Rate Limiter System Low-Level Design

Rate limiting is a core system design topic. This guide covers every major algorithm, their trade-offs, and Redis implementation patterns you need for interviews.

Fixed Window Counter

Divide time into fixed windows (e.g., each minute). Keep a counter per window. Simple and cheap – O(1) time and space per request.

# Redis commands for fixed window
def is_allowed_fixed_window(user_id, limit, window_seconds):
    key = f"rl:{user_id}:{int(time.time() // window_seconds)}"
    count = redis.incr(key)
    if count == 1:
        redis.expire(key, window_seconds)
    return count <= limit

The boundary problem: if the limit is 100 req/min and a user sends 100 requests at 00:59 and 100 at 01:01, they get 200 requests in a 2-second span – double the intended limit.
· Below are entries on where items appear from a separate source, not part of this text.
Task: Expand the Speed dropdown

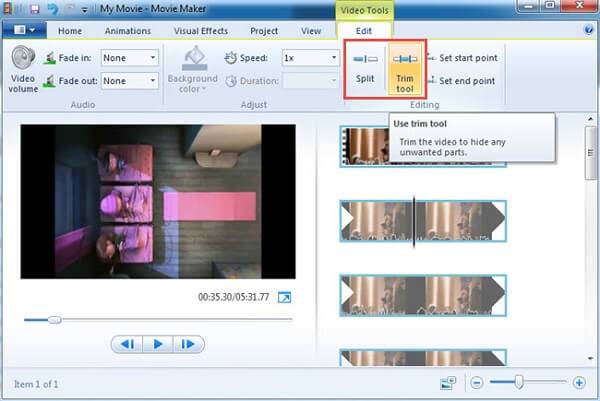Action: tap(310, 58)
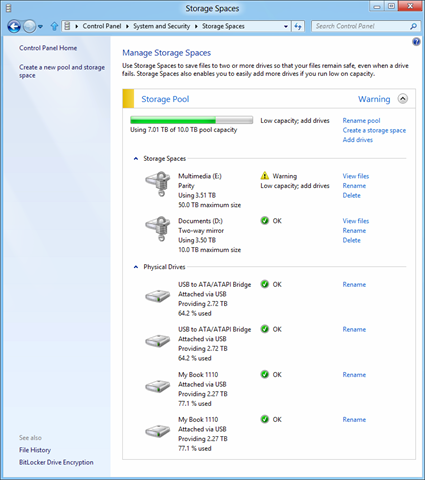This screenshot has height=480, width=425.
Task: Open recent pages dropdown next to Forward button
Action: coord(40,26)
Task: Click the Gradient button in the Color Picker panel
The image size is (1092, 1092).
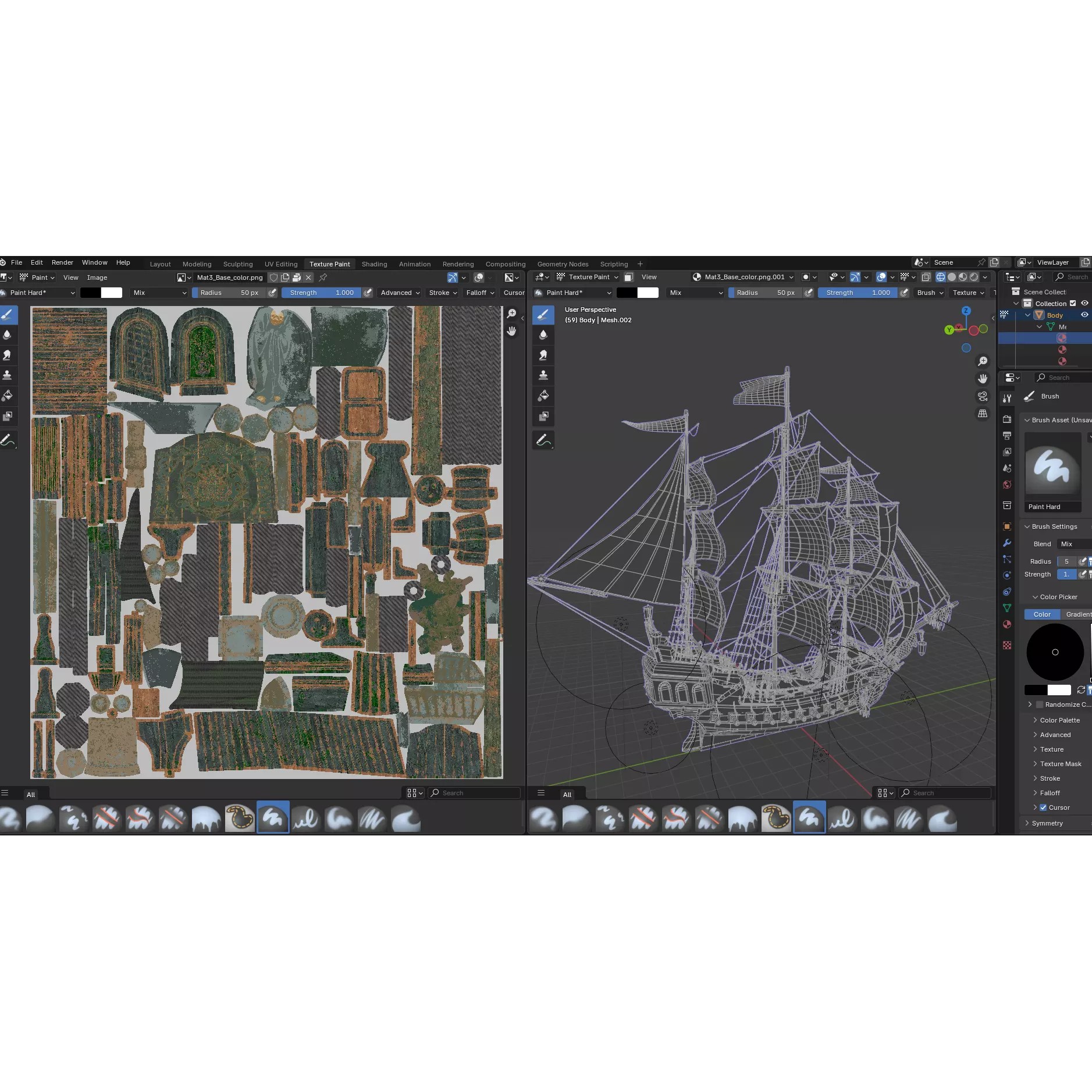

This burst at window boundaries is the main weakness.

Sliding Window Log

Store the timestamp of every request in a Redis sorted set. On each request, remove timestamps older than the window, then check count. Accurate but O(requests) memory.

# Redis commands for sliding window log
def is_allowed_sliding_log(user_id, limit, window_seconds):
    now = time.time()
    key = f"rl:log:{user_id}"
    pipeline = redis.pipeline()
    # Remove entries outside the window
    pipeline.zremrangebyscore(key, 0, now - window_seconds)
    # Add current request
    pipeline.zadd(key, {str(now): now})
    # Count requests in window
    pipeline.zcard(key)
    pipeline.expire(key, window_seconds)
    results = pipeline.execute()
    count = results[2]
    return count <= limit

Memory cost: storing one entry per request. For a user making 1000 req/min, that is 1000 entries in the sorted set. Fine for low-traffic APIs, problematic at scale.

Sliding Window Counter (Approximate)

Combine two adjacent fixed windows with a weighted approximation. Memory efficient with only ~0.003% error rate.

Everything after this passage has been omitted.